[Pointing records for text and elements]
§

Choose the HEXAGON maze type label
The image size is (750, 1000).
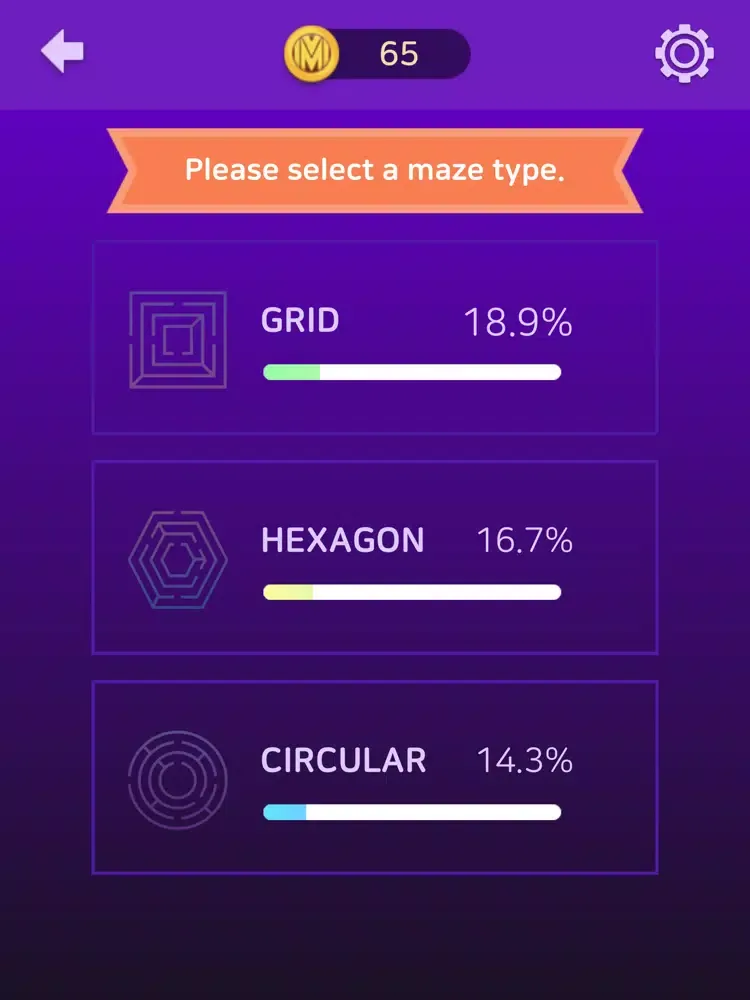tap(342, 541)
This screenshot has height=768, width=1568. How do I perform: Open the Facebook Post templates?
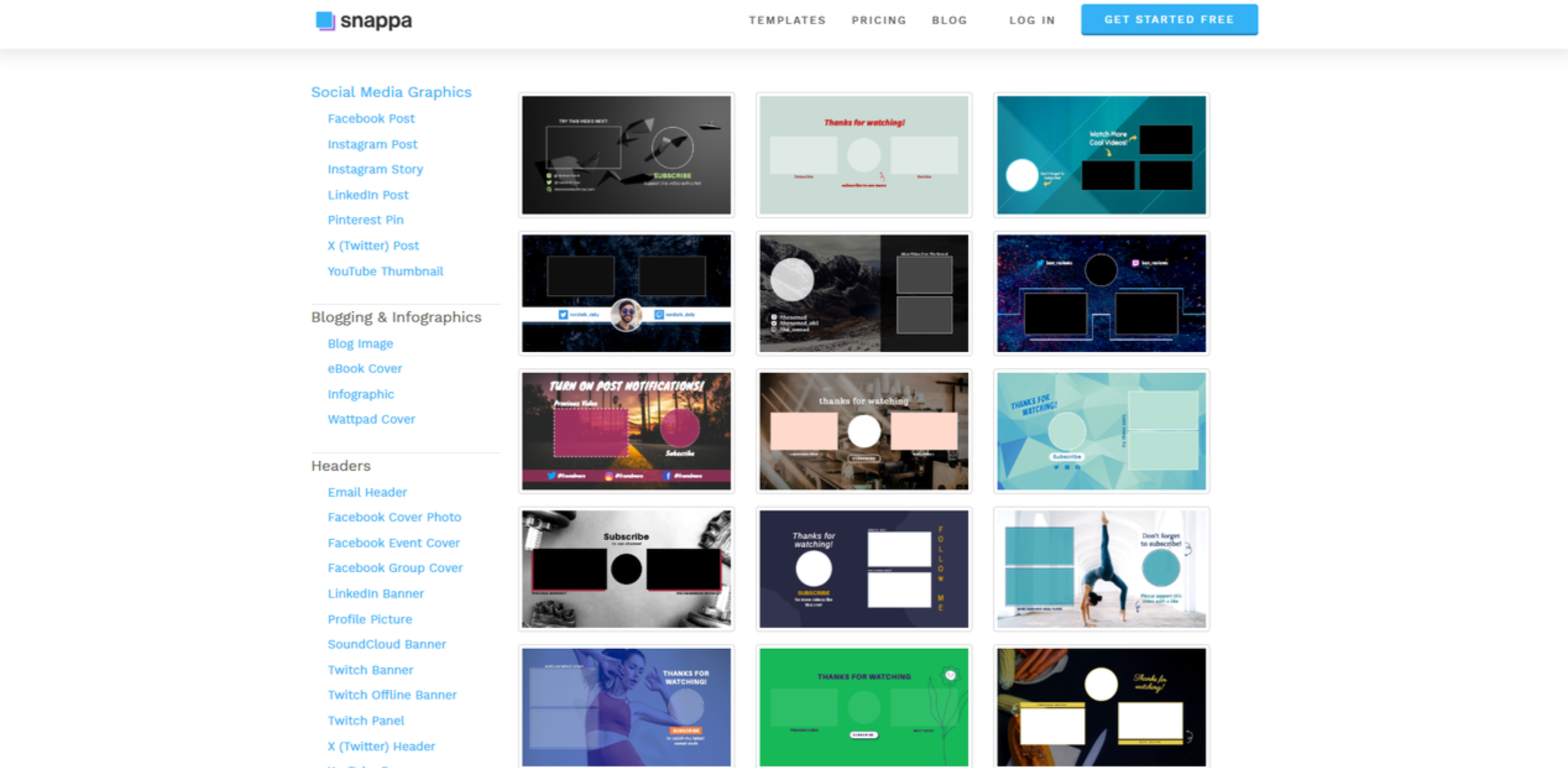point(371,118)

§

**EXERCISE DIRECTIONS:**
Convert the lines of the records into a Markdown table with two columns, Row and Line, numbering the rows and omitting any blank lines. Leave the pictures out of the table.

**ANSWER FOR THIS EXERCISE:**
| Row | Line |
|---|---|
| 1 | Choose the HEXAGON maze type label |
| 2 | The image size is (750, 1000). |
| 3 | tap(342, 541) |
| 4 | This screenshot has height=768, width=1568. How do I perform: Open the Facebook Post templates? |
| 5 | point(371,118) |